5.3 Duties of Directors. Each director shall perform the duties of a director in good faith, in a manner that such director believes to be in the best interests of the Foundation, and with such care, including reasonable inquiry, as an ordinarily prudent person in a like position would use under similar circumstances.

5.4 Number and Selection of Directors. The number of directors will be 3. The specific number and identity of directors shall be determined as follows: (a) The initial directors are those individuals named in the Articles of Incorporation, where Jay Schmelzer and Gianugo Rabellino shall represent the Member elected and appointed directors provided for under Section 5.4(b)(i) and Miguel de Icaza shall represent the community elected director provided for under Section 5.4(b)(ii). (b) All subsequent directors shall be appointed as follows: (i) two directors shall be appointed and elected by the Members as determined by a majority vote of the Members; and (ii) one director shall be elected by a majority vote of the community, such community comprised of any person who is an active member of the .NET community, which may include adopting, contributing to, or supporting open source software projects within the Foundation. Elections of directors will occur under a process approved by the then-current Board of Directors, and will be effective immediately upon completion of the election. Appointments of directors by Members will be made by written notice to the Foundation, and will be effective as of the specified future date in the appointment notice or, if no date is specified, the date of receipt by the Foundation.

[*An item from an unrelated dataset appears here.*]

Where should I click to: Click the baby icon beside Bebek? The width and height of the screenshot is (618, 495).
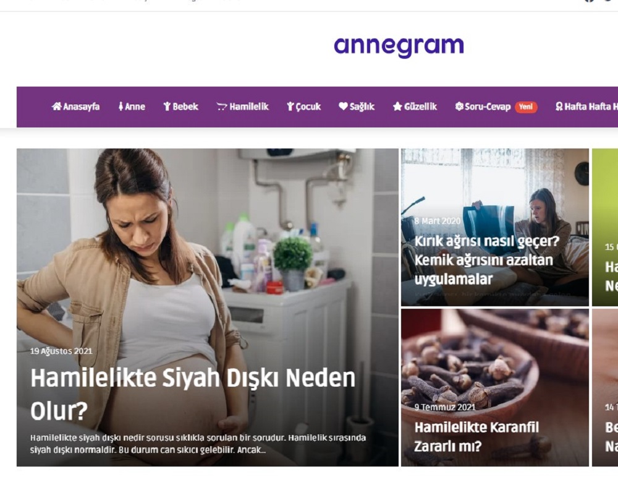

5.5 Term. The initial directors shall serve until the Members appoint or elect directors pursuant to Section 5.4(b) above. All directors shall serve terms of one year, or until their earlier death, resignation or removal, except that directors will continue to serve in that capacity until the appointing Member replaces them or until an election for their seat is completed (as applicable). Any director, including the initial directors, may serve an unlimited number of terms.

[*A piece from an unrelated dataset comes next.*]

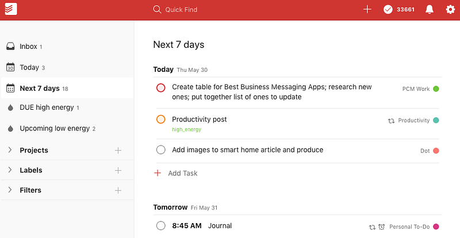Open the notifications bell
460x238 pixels.
coord(429,9)
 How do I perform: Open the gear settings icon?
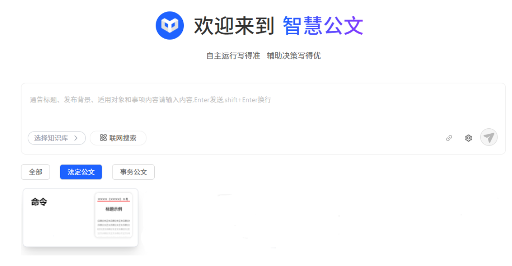(x=468, y=138)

5.6 Vacancies. Vacancies on the Board of Directors shall be filled in accordance with Section 5.4(b) hereof.

5.7 Resignation. Any director may resign at any time by written notice to the Foundation; provided, that if the resignation would result in the Foundation having no director, the resigning director shall continue to serve as a director until a successor director is appointed and qualified as provided in these Bylaws or by action of the Members.

5.8 Removal. Any appointed director may be removed, with or without cause, at any time by the Member that appointed such director, by written notice to the Foundation. Elected directors may only be removed by election of a replacement director.

5.9 Compensation. Directors shall not receive compensation for their services as such, although the reasonable expenses of directors for attendance at Board of Directors meetings or otherwise directly incident to their duties as directors may be paid by the Foundation.

ARTICLE 6
MEETINGS OF BOARD OF DIRECTORS

6.1 Annual Meeting. The annual meeting of the Board of Directors shall be held during the month of September on the date and at the time determined by the Board of Directors, for the purpose of electing officers and for transacting such other business. The failure to hold an annual meeting does not affect the validity of any corporate action.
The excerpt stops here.